Nothing is wrong with that, and thats the peering type i’m started with also. But if you increase your network and every peering sends you ~400-500 prefixes (ipv4 g) and something went wrong (loop, rogue announcement, …) your network gets this information on every peering. This can set your nodes under heavy load. Also why did you need all prefixes on all 20 peerings on a node? Or on 40 peerings in your network?
Therefore i decided to be more strict on my peerings.
My Standard Peering Types
Peering Type: PEER
Let’s look on my normal default peering type. PEER type means the following: i learn all prefixes which originates (route objects in registry) from the peering partner ASN. Vice Versa i will send the peering partner all my originating prefixes, and all prefixes i learned from PEER, CLIENT peerings (and originating routes from my UPSTREAM peerings).
For example, i learn all AS3 originated prefixes (as documented in the registry). I will send AS3 all routes originates from AS5, AS4, AS2 and AS1. I will not send any routes from other ASN’s to AS3. So AS3 will not see AS51/AS51 or any other prefix on this peering connection!
So AS3 can connect to AS1,AS2,AS4,AS5 ressources through me, but won’t see AS51 ressources.
Peering Type: CLIENT
The second peering type CLIENT, is very similar to the PEER Type, with one change. I will send all my known prefixes to the CLIENT. This means i learn all prefixes which originates (route object in registry) fromt the peering partner ASN. Vice Versa i will send all known prefixes from UPSTREAMs, PEERs, CLIENTs to the peering partner ( with ROA checks of course).
For example, i learn all AS2 originated prefixes (as documented in the registry). I will send AS2 all routes i know, regardless from where i know them (UPSTREAM, PEER, CLIENT, …). So AS2 should see the full DN42 table (hopefully AS51/52 has some other peerings which i see through my UPSTREAMs).

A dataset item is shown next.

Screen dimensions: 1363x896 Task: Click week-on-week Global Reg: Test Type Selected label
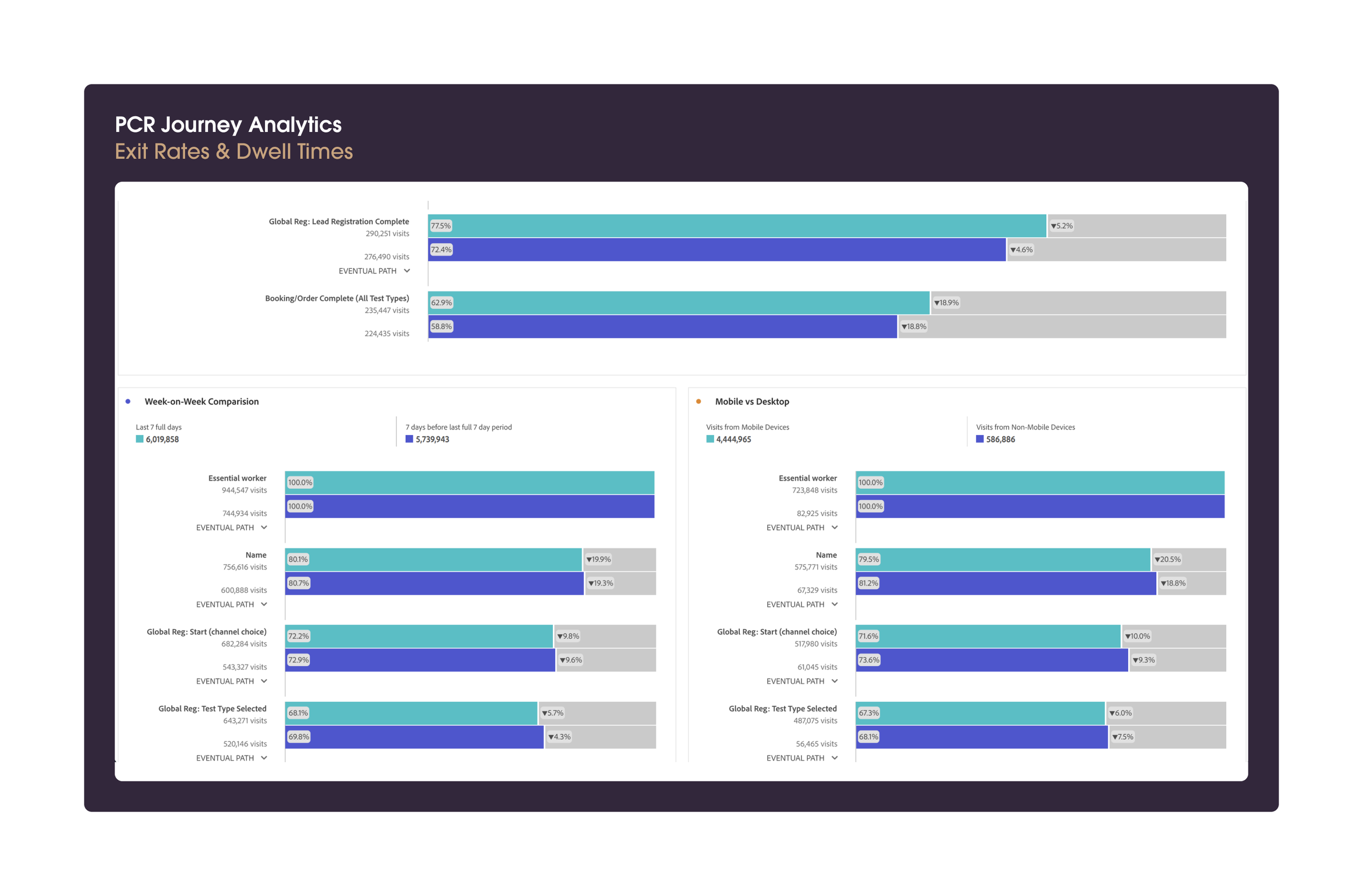[x=212, y=708]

Normally with this kind of peering AS2 should be able to connect to all DN42, FreiFunk, ChaosVPN ressources i get from any of my peerings. But ASN’s connected only to AS2 wouldn’t be able to use these connectivity unless they had some second peering which do TRANSIT/UPSTREAM for them.
Peering Type: UPSTREAM
The third used peering type is UPSTREAM. From an upstream peering i will learn all their prefixes regardless if they are originate from their AS or not. Vice Versa i will send the peering partner all my originating prefixes, and all prefixes i learned from PEER, CLIENT peerings (and originating routes from other UPSTREAM peerings).

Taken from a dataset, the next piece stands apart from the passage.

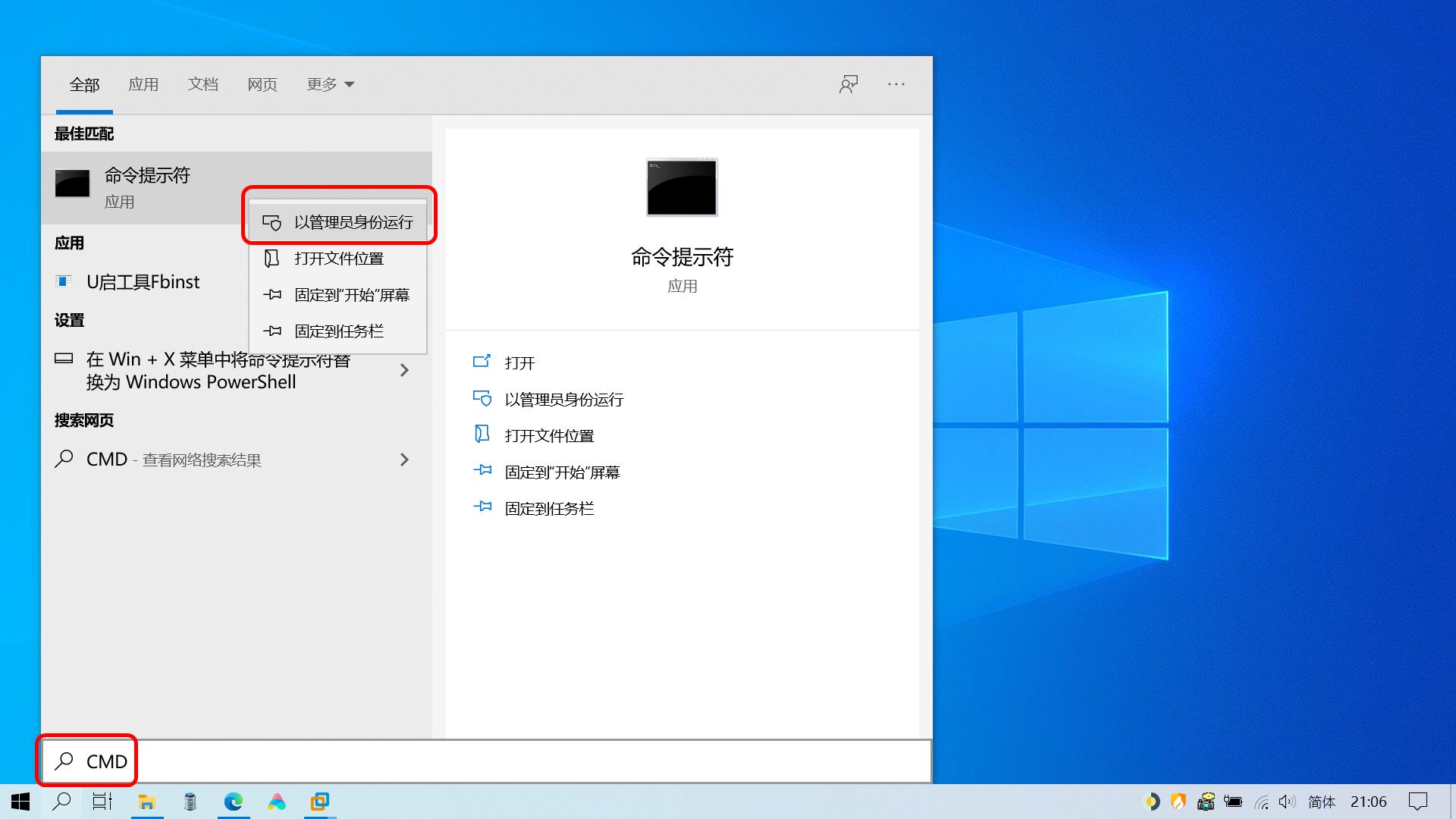Viewport: 1456px width, 819px height.
Task: Open the VMware Workstation taskbar icon
Action: click(x=320, y=802)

If my CLIENTs or my own ressources needs to use some ressources from AS10 (which i’m not peering directly with) i will use my upstream ressources to connect to them. Not every node in my network has UPSTREAM peerings, so maybe the routing is through another node of my network to the UPSTREAM peering partner.
Special Peering Types in use
I use two special peering types: PEER w AS-SET and BiDi UPSTREAM. They are only used case by case, but i will try to explain them in short:
Special Peering Type: PEER w AS-SET
On this Peering type i generate an AS-SET in my internal IRRd to allow additional ASN/prefix ressources to be learned & used from the peering partner. For exampple if AS5 has such a peering with me, the AS-SET includes AS5, AS51, AS52 and therefore i learn prefixes originated from all three ASNs through this peering (of course if AS5 sends them to me). The other direction will be the same as PEER type (only PEER, CLIENT, UPSTREAM originated prefixes).
Special Peering Type: BiDi UPSTREAM
Well this is more or less the “Standard DN42 Peering” i described first. I learn all from this peering partner (of course with ROA checking) and send them all i know. I think this peering has also the same problems than the “Standard DN42 Peering” and i will only use this very rarely.
Hope this explain the behaviour of my network a bit more.